By this point, if anything, the diet made you feel worse than you did before starting. You hadn’t lost much (if any) weight, you were eating foods out of a sense of duty and restriction, and you wanted something that made you feel good and happy without having to wait weeks or months.
The result? You went back to eating those foods, maybe even more than you did before, and then felt guilty and miserable about it. Oh, and if you lost any weight, you probably gained it back plus some.
Or at least, this is how diets worked for me, and I don’t think I’m alone.
Is Happiness the Right Goal?
Then there’s the whole question of whether you should be going after happiness to begin with. Yes, it’s part of the constitution in the United States, that one of our “unalienable rights” is the pursuit of happiness.
But this pursuit has some problems. One issue is that too often, people are looking for something external to make them happy.
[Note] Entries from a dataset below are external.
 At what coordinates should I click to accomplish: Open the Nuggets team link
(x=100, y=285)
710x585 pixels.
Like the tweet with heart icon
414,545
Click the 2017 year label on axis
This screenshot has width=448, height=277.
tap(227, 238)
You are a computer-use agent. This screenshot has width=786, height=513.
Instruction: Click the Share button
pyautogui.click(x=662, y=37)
You might feel like a big change – a new job, a new romantic partner, a new hairdo, a new outfit, a new look from losing weight – would automatically change everything. Unfortunately, it doesn’t work that way.
When you get whatever it is that you’re chasing, it becomes part of your “new normal.” When it’s no longer a bright and shiny object, it doesn’t make you as happy anymore. You just expect it as part of your life and need something new to make you happy. You could even find yourself on an endless quest, constantly going after something new.
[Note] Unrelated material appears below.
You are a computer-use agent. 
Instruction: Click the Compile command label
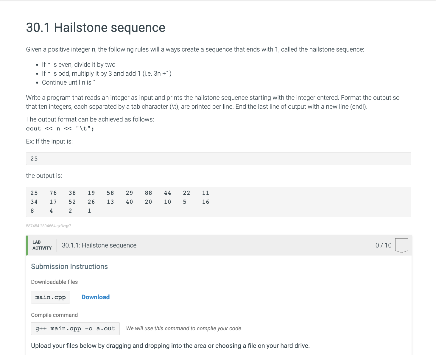(x=55, y=315)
Another problem is that focusing only on happiness can lead to an obsession with avoiding sadness and pain. As Hugh Mackay, an Australian social researcher, states:
It's a really odd thing that we're now seeing people saying, "Write down three things that made you happy today before you go to sleep," and "Cheer up" and "Happiness is our birthright," and so on. We're kind of teaching our kids that happiness is the default position -- it's rubbish. Wholeness is what we ought to be striving for and part of that is sadness, disappointment, frustration, failure; all of those things which make us who we are. Happiness and victory and fulfillment are nice little things that also happen to us, but they don't teach us much….
Of course you want to be happy some of the time, but it will never be your default emotion. Everyone has ups and downs, and expecting otherwise will set you up for disappointment.
What to Focus on Instead
Does this mean there’s no way to get more happiness into your life? Not quite.
According to cognitive psychologist Rick Hanson, “the simple secret to boosting our happiness levels is to maximize life's everyday simple pleasures and small joys, which we can do by lingering on positive moments and finding small ways to build more joy into our lives.”
In other words, to practice mindfulness.
If you notice the little things that you enjoy and make this a focus of your everyday life, you don’t need to go off on a grand quest for something that you think will make you happy, whether it’s losing weight or buying something new. You’ll always have ways to find joy.
When you let go of this idea of “pursuing” happiness, you can also view life’s inevitable challenges in a different way. They’re not derailing you from your goal. Rather, they’re part of how you learn about life and what truly matters to you.
The Coming Year
With all that in mind, what will you focus on for the coming year? Or will you avoid any kind of resolutions or goals? I’d love to hear about it.
Personally, I’m going to think about if I’ve been looking for happiness in the wrong places, or if I’ve been setting myself up for disappointment by having false expectations of certain goals. And I’ll continue to look for contentment and pleasure in small things, such as my playful cats, the company of friends, and the beauty of the natural world.
I hope you, too, can find some of these small moments of joy and peace in the new year.